▸ Directions for this task
Could you continue the July 2005 blog entries below, picking up right after their last sentence?

▸ Passage
Sunday, July 31, 2005

SunDay FunDay - "it's a damn party!"

I wish I could write about how I had fun in the sun at a party on the lake, the perfect SunDay FunDay you might think, but actually I worked from 10am to 930pm, two different jobs. Although despite the heat and the tiredness of my feet it wasn't an altogether bad time.

I was at the restaurant for the first half of the day and then I went and helped serve dinner somewhere the other half. The best part by far was when I drove back to the Raven and dove off the dock into the slightly storm-tossed lake. It was the perfect temperature and the exact refresher I needed after a very hot and practically non-stop day. I wasn't that stoked that my knee (previously agravated on the aforementioned 12 mile hike, but pain-free for the last few days) was really stiff and sore as soon as I sat down after going in the water. I will say that I enjoyed the swim as much as I've ever enjoyed being in the water. Floating in the waves with the wind and the half-dark around me was kindof surreal. I should've stayed longer.

Friday, July 29, 2005

dichotomy

"She's such an amazing woman," She said. " I don't think there's a shallow bone in her body."
For some reason when my friend said that about a particular woman she admired I felt the deepest sense of conviction. "Could that be said about me?" I wondered. Without pause I knew the answer to that would have to be no. That surity disappointed me.

▸ Data section
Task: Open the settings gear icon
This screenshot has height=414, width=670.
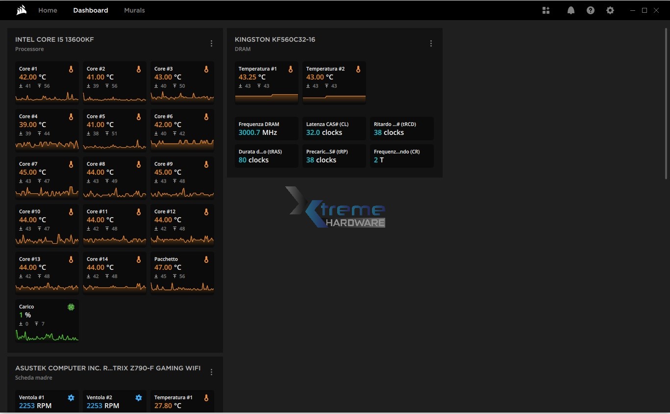Action: 610,10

▸ Answer to the exercise
I have felt for some time now that I lost something along the way. I can't decided if I've become someone I'm not, or if I've become the someone that I am. Or if I'm really stuck somewhere in between just waiting for the right person to come along and 'bring out the best' in me if it's in there.
On the other hand I think the last few weeks have helped me to feel and understand some things in a way that's more deep and real; invaluably more than I ever did before. Some depth regained I suppose.
I know that the key to a good post is to make it short and sweet, so I'll end this. I'm still trying to figure out a small way to encompass the last month. Maybe I'll figure it out before the month is over.
ps: the tall cowboy is moving back to the midwest.
pps: i did not have a crush on a hick, he just happened to be riding right before i saw him.
ppss: no love lost here.

Wednesday, July 13, 2005

a day off worth remembering

as the summer has progressed i have found myself stuck in this pattern of waiting around to work, not working enough, and always being at work when something worthwhile seems to be going on elsewhere. coupled with that i don't think i've ever had a summer disappear so utterly fast.
in light of my inconveniet schedule, boredom and the fact that it's alread the middle of July i couldn't turn down the offer to go hiking in Glacier Park on monday. for growing up here i have surprisingly little experience hiking in general, and especially in the park.
i guess this doesn't have to turn into a lengthy description, but the point is i should've been daunted by the fact that it was a 12 mile hike, and i wasn't. even though my body protests the previous day's decisions, i am really proud of myself. there is a certain sense of accomplishment knowing you used a few hours of your day to cover such a long distance on foot.
summer is still disappearing, so i am determined to get more out of the days, which i might add are hot and finally worthy of season. thursday i plan to tube the swan river, and hopefully this weekend we're renting a raft and riding the rapids down the middle fork.
i'll get the most out of this summer yet. now i just need to remedy the minute size of my paycheck and the season won't be a total wash.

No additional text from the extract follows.